I think it would be needlessly reductive and provocative to say it was "only" capitalist, but yes, basically, though I would describe it differently during different periods. The existence of capitalism is not itself the reference point I would use to determine the progress of a revolution, but the active prioritization of instituting proletarian political power (not representatives of the proletariat, or bureaucrats that start their career as workers, but people elected directly from soviets/workers councils, who will return to work in those places after they are recalled) over the social form inherited by the revolution.
I think 1917 to around ~1930 or so it could be accurately described as a dictatorship of the proletariat. There was a revolutionary party and armed force the successes and failures of which were largely determined by attempts to balance the political authority of the proletariat and peasants with the survival of the proletariat and peasants in the face of counterrevolution and civil war. In this stage the government had no illusions about having somehow become a socialist society simply because socialists seized the tsarist state machinery. The trials of the civil war led to restrictions on proletarian political power, the necessities of which should be analyzed and reconsidered but are not necessary to argue over ad infinitum as a lot of people like to do. Decisions were made by the bolsheviks to preserve and utilize many tsarist state mechanisms and to check the power of the communes themselves so that the dictatorship of the proletariat might survive and allow for proletarian rule that might allow for the restructuring of society such that wage-labor and commodity production were abolished. That did not happen. Attributing it moralistically to a betrayal by the bolsheviks is useless, the revolution was extremely vulnerable and hard decisions with unforeseen consequences needed to be made, though I do think as far as speculation and reconsideration can be helpful there is something to be said about the exclusion and the persecution of the Worker's Opposition as being a major role in the weakening of an already fragile DotP. The demands and positions of the Worker's Opposition would have introduced instability during a time of extremely high stakes, but in a revolutionary period of extremely high stakes one of the dangers as urgent as avoiding violent destruction seems consistently to be the undermining of proletarian & peasant political power under the illusion that it can be reinstituted later by decree of a party that is revolutionary but not composed of the revolutionary subject. Consolidation is necessary for survival but survival of the existing governing apparatus does not mean survival of the revolution.

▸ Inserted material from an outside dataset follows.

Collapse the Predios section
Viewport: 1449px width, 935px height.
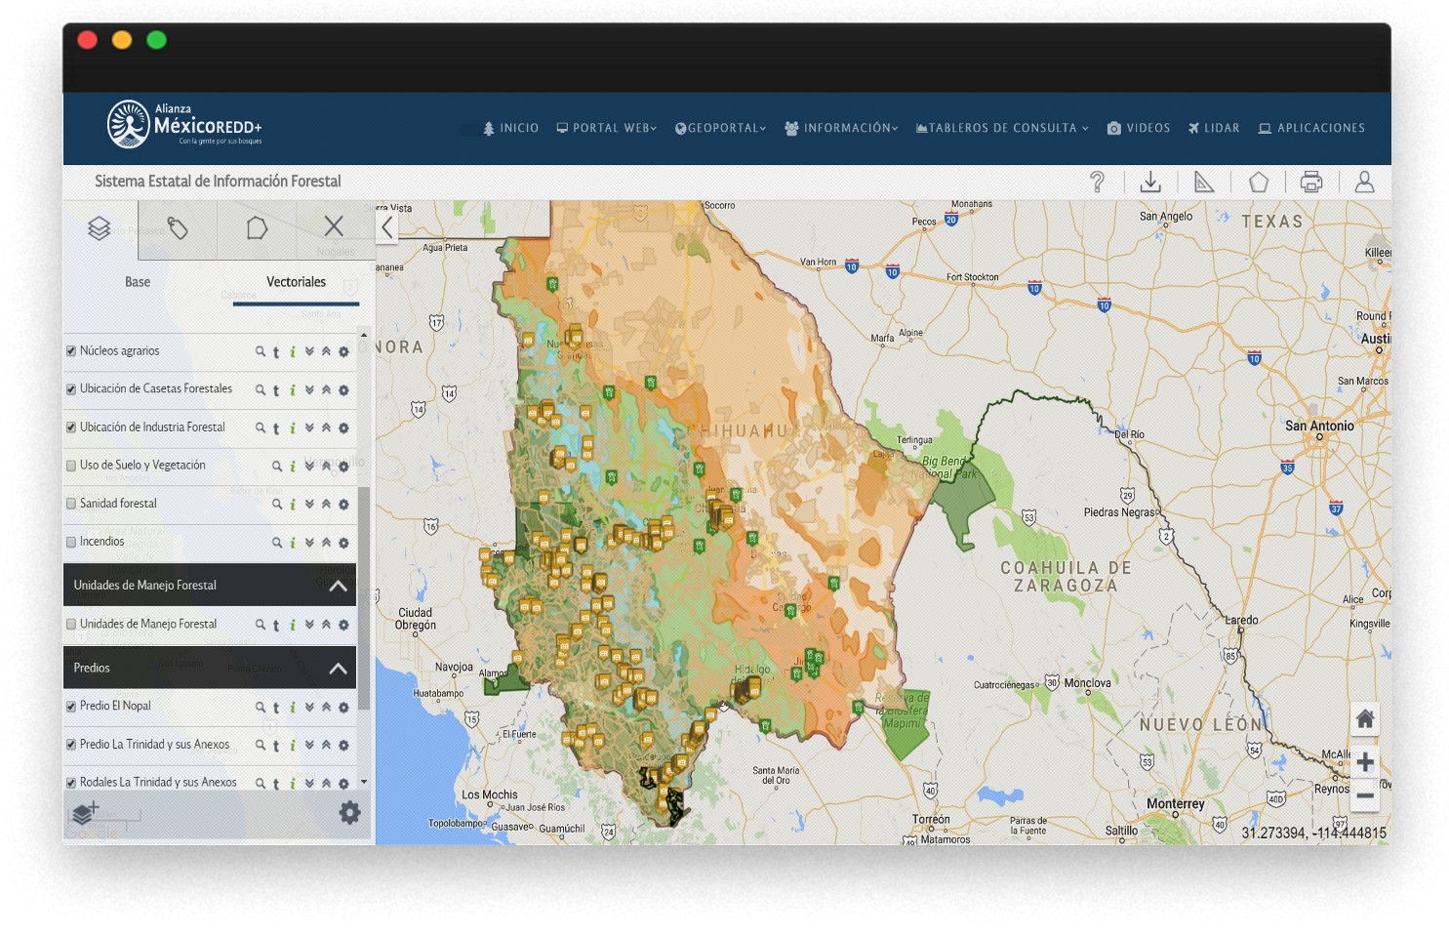click(x=338, y=669)
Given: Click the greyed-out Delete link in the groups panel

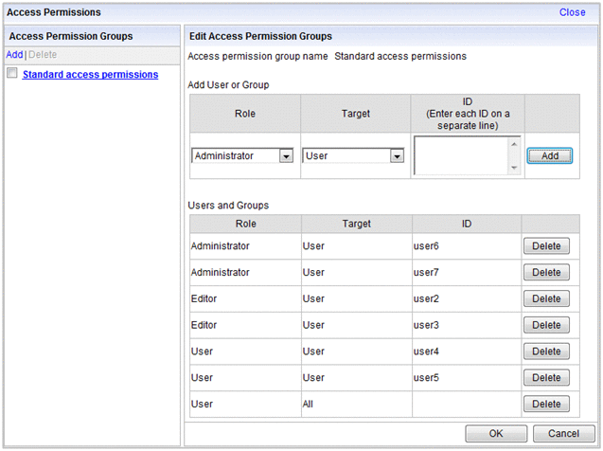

In one of Lenin's last writings, he suggested expanding the responsibility and powers of the Worker's and Peasant's Inspectorate enormously so that they would be merged with the Central Control Commission and attend politburo meetings alongside the Central Committee and be informed and have say in decisions, as well as the expansion of the Politburo by 50-150 members drawn from the working class(https://www.marxists.org/archive/lenin/works/1922/dec/testamnt/congress.htm),
and a more explicit dilineation of what Central Committee meetings would consist of and what members' mutual responsibilities would be. He expressed his fears that failing to overhaul the existing system would lead to the preservation of tsarist state mechanisms and the danger that the Central Committee needed to be restructured so as to "... not allow anybody's authority without exception, neither that of the General Secretary [Stalin] nor of any other member of the Central Committee, to prevent them from putting questions, verifying documents, and, in general, from keeping themselves fully informed of all things and from exercising the strictest control over the proper conduct of affairs."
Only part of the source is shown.